Bankacılık Kanunu'nun 63. maddesinin 3. fıkrasında sigortaya tabi olacak tasarruf mevduatının ve gerçek kişilere ait katılım fonlarının kapsamını ve tutarını belirlemeye ilişkin TMSF'ye verilen yetkiler, kanunun yürürlüğe girdiği tarihten itibaren 2 yıl süreyle doğrudan Bakanlar Kurulu tarafından kullanılacak.

Bakanlar Kurulu, bu süre içerisinde tasarruf mevduatının ve gerçek kişilere ait katılım fonunun yanı sıra, sigortaya tabi olacak diğer mevduatın ve katılım fonlarının kapsamını ve/veya tutarını ve sigorta kapsamı dışında tutulacak mevduat ve katılım fonlarının niteliğini belirlemeye de yetkili olacak.
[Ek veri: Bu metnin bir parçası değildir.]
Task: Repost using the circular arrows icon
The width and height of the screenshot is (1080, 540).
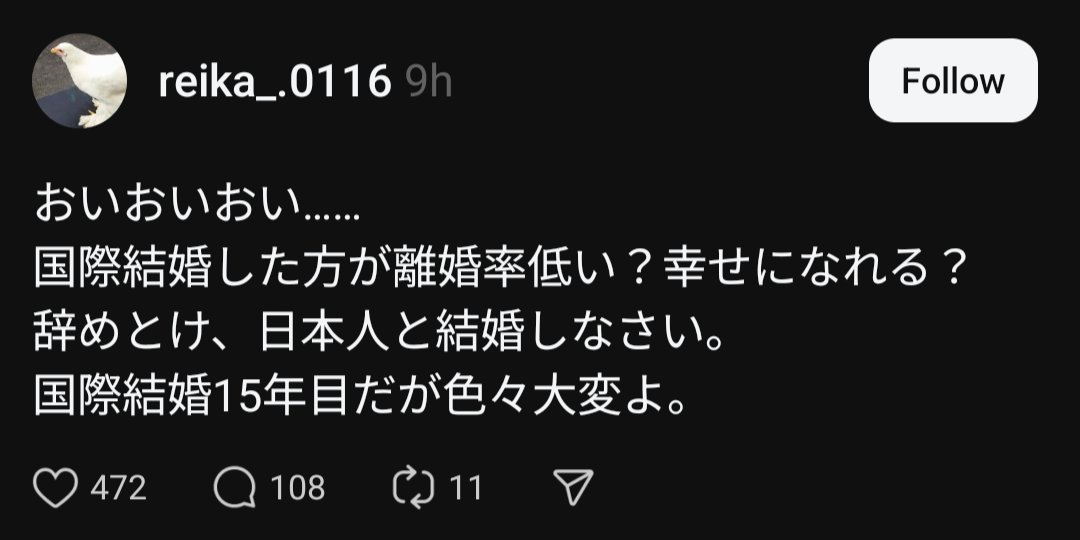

Bakanlar Kurulu tarafından sigortaya tabi tutulan mevduat ve katılım fonları, TMSF tarafından sigorta edilecek.

Kredi kuruluşları, nezdinde bulunan katılım fonlarının sigortaya tabi kısmı üzerinden sigorta ettirecek ve bunun üzerinden prim ödeyecek.

TMSF, Bakanlar Kurulu tarafından belirlenecek kapsam ve tutar, mevduat ve katılım fonu için ödemelerin sigorta primleri oranını tarif etmek, şeklini ve diğer usullerini Bankalar Kanunu'ndaki usul ve esaslara tabi olmaksızın BDDK'nın görüşünü alarak belirleyecek.